**Records provided**.
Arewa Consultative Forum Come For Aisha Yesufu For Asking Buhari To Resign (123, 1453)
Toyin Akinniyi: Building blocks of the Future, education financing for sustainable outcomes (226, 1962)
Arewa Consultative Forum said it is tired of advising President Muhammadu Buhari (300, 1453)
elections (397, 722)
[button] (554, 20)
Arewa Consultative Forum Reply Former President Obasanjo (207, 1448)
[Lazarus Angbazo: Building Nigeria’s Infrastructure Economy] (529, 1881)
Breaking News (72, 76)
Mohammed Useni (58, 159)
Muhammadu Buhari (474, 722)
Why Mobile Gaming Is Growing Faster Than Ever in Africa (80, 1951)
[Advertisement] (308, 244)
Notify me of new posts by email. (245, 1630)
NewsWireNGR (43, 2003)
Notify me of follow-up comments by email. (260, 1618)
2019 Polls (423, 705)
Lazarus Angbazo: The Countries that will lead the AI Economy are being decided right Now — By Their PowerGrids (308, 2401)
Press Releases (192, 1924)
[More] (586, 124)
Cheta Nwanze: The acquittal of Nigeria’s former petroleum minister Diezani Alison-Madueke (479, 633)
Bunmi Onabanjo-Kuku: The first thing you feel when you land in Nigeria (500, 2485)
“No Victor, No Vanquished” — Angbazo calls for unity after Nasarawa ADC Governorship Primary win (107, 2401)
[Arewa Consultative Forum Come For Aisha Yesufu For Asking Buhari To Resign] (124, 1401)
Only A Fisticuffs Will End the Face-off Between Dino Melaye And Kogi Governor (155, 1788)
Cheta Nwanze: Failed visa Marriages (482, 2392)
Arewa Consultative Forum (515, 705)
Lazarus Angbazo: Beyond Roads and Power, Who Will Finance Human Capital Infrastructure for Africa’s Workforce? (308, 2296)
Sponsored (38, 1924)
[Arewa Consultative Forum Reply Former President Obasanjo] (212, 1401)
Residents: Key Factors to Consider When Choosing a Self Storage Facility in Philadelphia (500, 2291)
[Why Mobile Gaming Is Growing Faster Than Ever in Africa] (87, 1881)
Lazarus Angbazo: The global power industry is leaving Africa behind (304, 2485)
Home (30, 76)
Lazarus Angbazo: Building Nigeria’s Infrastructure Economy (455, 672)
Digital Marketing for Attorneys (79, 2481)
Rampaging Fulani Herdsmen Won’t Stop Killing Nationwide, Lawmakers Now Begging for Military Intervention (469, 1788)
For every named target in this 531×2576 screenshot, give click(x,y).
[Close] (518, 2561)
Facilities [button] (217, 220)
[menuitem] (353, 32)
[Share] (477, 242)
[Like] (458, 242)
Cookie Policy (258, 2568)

**What is needed**. Please output the lines of the listing above that fall in the stretch from the one with "[Arewa Consultative Forum Reply" through the one with "Digital Marketing for Attorneys (79, 2481)", exactly and only those.

**Exercise response**.
[Arewa Consultative Forum Reply Former President Obasanjo] (212, 1401)
Residents: Key Factors to Consider When Choosing a Self Storage Facility in Philadelphia (500, 2291)
[Why Mobile Gaming Is Growing Faster Than Ever in Africa] (87, 1881)
Lazarus Angbazo: The global power industry is leaving Africa behind (304, 2485)
Home (30, 76)
Lazarus Angbazo: Building Nigeria’s Infrastructure Economy (455, 672)
Digital Marketing for Attorneys (79, 2481)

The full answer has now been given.